Un soir que j’avais le malheur de déambuler aux abords de la tour TF1, deux petites péronnelles de LCI m’ont abordé : « Vous connaissez Les Guignols de l’Info ? Que pensez-vous de leur disparition ? » Outre que je goûte peu le mélange des genres – un journaliste répondant anonymement aux questions d’autres journalistes, et la déontologie bordel ?! – mon aversion pour ma propre image m’a fait déguerpir aussi sec.

Mais je ne m’en tirerai pas comme ça. Certes, les progrès des peshmergas aux dépens de l’Etat islamique, les avancées des négociations sur le nucléaire iranien, la tragédie du tourisme tunisien, ou l’interminable crise politique libanaise me passionnent infiniment plus que le devenir de ces marionnettes. Mais le système médiatique a ses diktats. Puisqu’il faut réagir à « l’affaire », je m’y colle de mauvaise grâce.

Résumons les faits. Agacé par quelques sketchs irrévérencieux des Guignols (qu’il me les signale, je m’ennuierai moins devant mon écran), Vincent Bolloré annonce au conseil d’administration de Vivendi qu’il compte supprimer les Guignols de la grille de rentrée de Canal+. L’info filtre dans la presse, et c’est la mobilisation générale. La nouvelle patronne de France Ttélévisions se dit prête à leur offrir le gîte et le couvert sur le service public. Tout le monde crie à la censure, sinon au pur et simple crime, puisque ledit grand patron a eu l’indélicatesse d’annoncer la nouvelle au lendemain de la mort d’Alain de Greef, légendaire directeur des programmes de la chaîne cryptée dont la diction heurtée inspira quelques trouvailles drolatiques aux Guignols. Mais je vous parle d’un temps  – les années 1990 – que les moins de vingt ans ne peuvent pas connaître. Paris en ce temps-là ne bruissait pas encore des tweets indignés d’une classe politique qui n’aime rien tant que le ricanement facile et inoffensif des bouffons de Panurge.

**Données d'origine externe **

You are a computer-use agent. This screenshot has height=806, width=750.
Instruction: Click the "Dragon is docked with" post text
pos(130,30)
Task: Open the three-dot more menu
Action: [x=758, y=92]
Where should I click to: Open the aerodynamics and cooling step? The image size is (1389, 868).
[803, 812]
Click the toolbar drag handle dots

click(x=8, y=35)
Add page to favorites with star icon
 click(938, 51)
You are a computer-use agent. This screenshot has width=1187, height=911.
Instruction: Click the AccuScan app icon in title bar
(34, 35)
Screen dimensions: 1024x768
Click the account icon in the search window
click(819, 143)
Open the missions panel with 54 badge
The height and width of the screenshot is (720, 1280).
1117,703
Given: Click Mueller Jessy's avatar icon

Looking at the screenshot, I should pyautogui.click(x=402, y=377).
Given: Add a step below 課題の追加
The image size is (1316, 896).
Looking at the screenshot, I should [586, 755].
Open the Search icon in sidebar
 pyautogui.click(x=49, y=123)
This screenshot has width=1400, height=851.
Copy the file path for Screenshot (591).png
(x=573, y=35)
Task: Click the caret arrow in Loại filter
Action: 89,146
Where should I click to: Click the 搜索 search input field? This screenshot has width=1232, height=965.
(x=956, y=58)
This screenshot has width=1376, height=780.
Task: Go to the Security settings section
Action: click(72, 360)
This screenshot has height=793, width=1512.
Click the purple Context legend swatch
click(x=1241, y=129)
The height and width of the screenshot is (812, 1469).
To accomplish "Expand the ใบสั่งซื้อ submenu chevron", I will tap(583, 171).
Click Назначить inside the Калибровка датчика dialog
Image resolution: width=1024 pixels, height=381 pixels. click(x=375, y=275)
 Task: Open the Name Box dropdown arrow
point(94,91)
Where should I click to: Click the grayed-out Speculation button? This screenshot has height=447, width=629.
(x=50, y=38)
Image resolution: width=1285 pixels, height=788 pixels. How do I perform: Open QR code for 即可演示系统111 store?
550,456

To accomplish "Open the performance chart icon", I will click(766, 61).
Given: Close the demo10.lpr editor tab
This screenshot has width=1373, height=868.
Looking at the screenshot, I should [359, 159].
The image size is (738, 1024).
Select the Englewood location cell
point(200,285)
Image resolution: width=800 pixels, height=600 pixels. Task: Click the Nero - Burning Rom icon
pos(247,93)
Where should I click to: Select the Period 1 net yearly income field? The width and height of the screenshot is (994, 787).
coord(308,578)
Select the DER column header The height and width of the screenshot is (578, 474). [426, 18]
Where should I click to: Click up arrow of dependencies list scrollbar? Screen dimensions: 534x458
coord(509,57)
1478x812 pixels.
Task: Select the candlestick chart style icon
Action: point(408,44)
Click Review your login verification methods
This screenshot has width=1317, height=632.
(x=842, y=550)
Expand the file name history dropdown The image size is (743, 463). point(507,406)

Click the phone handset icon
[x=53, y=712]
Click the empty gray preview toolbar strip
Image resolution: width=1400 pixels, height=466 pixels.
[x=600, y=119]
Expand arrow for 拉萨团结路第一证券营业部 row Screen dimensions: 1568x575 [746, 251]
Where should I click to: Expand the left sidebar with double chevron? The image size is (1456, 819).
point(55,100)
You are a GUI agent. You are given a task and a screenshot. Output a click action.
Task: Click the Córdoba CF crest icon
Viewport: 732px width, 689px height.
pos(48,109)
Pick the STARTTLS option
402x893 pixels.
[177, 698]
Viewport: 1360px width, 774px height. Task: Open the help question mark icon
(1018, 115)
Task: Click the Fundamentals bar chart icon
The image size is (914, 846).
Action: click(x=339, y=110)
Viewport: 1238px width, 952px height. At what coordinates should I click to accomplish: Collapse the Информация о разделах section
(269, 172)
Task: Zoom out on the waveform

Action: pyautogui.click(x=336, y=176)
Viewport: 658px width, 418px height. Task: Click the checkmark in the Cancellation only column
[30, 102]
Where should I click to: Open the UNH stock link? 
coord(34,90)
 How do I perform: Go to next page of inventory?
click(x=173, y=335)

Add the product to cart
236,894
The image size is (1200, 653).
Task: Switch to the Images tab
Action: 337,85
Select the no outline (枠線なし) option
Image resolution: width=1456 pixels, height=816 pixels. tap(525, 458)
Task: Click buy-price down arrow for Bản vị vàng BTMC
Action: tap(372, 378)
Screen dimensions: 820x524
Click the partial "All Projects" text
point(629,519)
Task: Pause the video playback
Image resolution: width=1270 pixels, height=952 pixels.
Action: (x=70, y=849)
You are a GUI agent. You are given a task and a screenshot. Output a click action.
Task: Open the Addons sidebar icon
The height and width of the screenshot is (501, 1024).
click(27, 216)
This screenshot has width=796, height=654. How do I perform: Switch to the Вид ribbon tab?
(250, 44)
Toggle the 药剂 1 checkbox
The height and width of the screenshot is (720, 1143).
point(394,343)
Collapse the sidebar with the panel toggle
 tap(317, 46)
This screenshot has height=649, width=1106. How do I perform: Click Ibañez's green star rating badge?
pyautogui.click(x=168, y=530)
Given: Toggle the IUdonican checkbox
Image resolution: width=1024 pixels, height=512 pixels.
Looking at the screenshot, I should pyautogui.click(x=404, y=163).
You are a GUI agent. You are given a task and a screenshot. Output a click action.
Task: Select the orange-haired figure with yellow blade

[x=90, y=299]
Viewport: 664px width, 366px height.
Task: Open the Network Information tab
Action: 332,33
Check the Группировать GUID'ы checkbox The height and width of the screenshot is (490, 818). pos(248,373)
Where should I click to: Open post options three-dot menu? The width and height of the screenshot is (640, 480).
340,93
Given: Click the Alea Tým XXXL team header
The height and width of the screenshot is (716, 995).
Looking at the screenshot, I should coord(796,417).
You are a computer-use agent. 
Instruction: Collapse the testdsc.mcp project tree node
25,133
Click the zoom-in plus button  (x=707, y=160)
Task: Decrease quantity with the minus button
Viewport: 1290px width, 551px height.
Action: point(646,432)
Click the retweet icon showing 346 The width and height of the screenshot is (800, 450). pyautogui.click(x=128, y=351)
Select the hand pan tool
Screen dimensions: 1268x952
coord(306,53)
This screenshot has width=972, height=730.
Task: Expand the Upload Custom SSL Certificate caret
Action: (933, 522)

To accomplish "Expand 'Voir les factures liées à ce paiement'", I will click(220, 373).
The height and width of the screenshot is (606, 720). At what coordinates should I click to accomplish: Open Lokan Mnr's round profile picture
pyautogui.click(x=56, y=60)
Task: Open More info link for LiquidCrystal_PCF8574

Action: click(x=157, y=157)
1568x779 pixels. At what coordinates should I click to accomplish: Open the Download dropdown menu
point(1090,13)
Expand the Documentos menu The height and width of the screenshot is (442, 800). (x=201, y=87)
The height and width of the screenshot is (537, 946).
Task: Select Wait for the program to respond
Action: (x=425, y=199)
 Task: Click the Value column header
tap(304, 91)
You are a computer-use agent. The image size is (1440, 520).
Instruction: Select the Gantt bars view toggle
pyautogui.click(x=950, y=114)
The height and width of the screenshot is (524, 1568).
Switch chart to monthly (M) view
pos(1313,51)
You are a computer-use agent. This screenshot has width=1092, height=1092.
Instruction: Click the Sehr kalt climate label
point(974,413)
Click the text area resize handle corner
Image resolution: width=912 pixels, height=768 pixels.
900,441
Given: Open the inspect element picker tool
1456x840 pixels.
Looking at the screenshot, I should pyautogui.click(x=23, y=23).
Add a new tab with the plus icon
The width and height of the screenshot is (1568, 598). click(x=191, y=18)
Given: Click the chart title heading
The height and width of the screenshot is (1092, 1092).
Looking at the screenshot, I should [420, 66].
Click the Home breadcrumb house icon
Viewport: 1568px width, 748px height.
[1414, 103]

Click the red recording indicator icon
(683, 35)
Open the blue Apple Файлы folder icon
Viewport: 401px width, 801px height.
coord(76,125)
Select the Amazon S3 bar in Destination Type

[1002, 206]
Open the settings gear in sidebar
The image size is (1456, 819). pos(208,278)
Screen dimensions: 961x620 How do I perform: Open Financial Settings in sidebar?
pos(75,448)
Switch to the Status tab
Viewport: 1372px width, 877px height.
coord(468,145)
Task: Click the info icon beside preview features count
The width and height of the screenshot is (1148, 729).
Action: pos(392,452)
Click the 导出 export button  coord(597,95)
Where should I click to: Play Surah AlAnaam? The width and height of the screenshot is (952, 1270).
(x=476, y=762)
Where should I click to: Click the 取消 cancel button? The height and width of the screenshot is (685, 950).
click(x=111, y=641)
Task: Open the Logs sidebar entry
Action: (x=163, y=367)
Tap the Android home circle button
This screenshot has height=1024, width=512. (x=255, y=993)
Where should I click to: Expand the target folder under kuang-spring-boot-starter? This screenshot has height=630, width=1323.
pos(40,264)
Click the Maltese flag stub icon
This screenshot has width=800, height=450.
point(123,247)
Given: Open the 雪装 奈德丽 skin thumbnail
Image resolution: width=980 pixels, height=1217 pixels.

Pour s’en convaincre, il suffit d’admirer les mines réjouies de nos politiques scatos jouissant de se voir déverser des tombereaux d’injures dès potron-minet par les amuseurs radios[1. Les Deux minutes de la haine se font en ricanant, hormis pour les vaches sacrées que sont Christiane Taubira, Najat Vallaud-Belkacem ou Jean-Luc Romero, bénéficiant de l’impunité due aux minorités opprimées qui pensent bien. Dire que ce deux poids deux mesures se fait appeler antiracisme…]. Ou d’écouter les éloges auxquels ont eu droit les Guignols de la part de leurs prétendues victimes, du FN au PS en passant par l’UMP, notre ricaneur de Président invoquant même une pièce du « patrimoine de la télévision ». Nous sommes au moins d’accord sur un point : l’humour et la subversion des Guignols appartiennent au passé, au même titre que Cinq colonnes à la une ou Les dossiers de l’écran. D’ailleurs, n’est-ce pas furieusement réac de vouloir conserver le patrimoine en l’état ? À ce compte-là, il faudrait cryogéniser Guy Bedos – histoire de lui rendre son talent des années Giscard – ou bien exposer la dépouille de Jacques Chancel dans le hall de France Télé, façon mausolée de Lénine…

Plus sérieusement, je n’ai aucune envie de prendre la défense d’un grand patron. Vincent Bolloré a la politique de ses intérêts, aujourd’hui comme hier. Ni plus ni moins que Martin Bouygues ou Nicolas de Tavernost – rares sont les philanthropes dans la jungle du marché. Et j’ai assez raillé l’envie de pénal murayenne du camp d’en face pour ne pas réclamer l’autodafé de rieurs qui ne font plus rire personne. À quoi bon tirer sur un cadavre ? Les Guignols manquent à leur double mission : rendre nos politicards plus caricaturaux qu’ils ne le sont et tirer le parti d’en rire avec la grâce des Jacques Martin, Jean Yanne et autres glorieux disparus. Allez, s’il faut parler bien franc, ils m’ont arraché mon dernier fou rire en 2001, lorsqu’ils couvraient la calamiteuse campagne parisienne de Philippe Séguin grimé en fétichiste SM pour l’occasion – rétrospectivement, le fait d’avoir ouvert le tapis rouge à Delanoë les situe clairement du côté du manche, mais passons. Il y a belle lurette que les épigones de Bruno Gaccio se sont fait hara-kiri tant leur outrecuidance se résume à attaquer Eric Zemmour, Frigide Barjot, le Vatican, la « World company » ou la famille Le Pen – de quoi leur assurer une popularité intacte dans les dîners en ville.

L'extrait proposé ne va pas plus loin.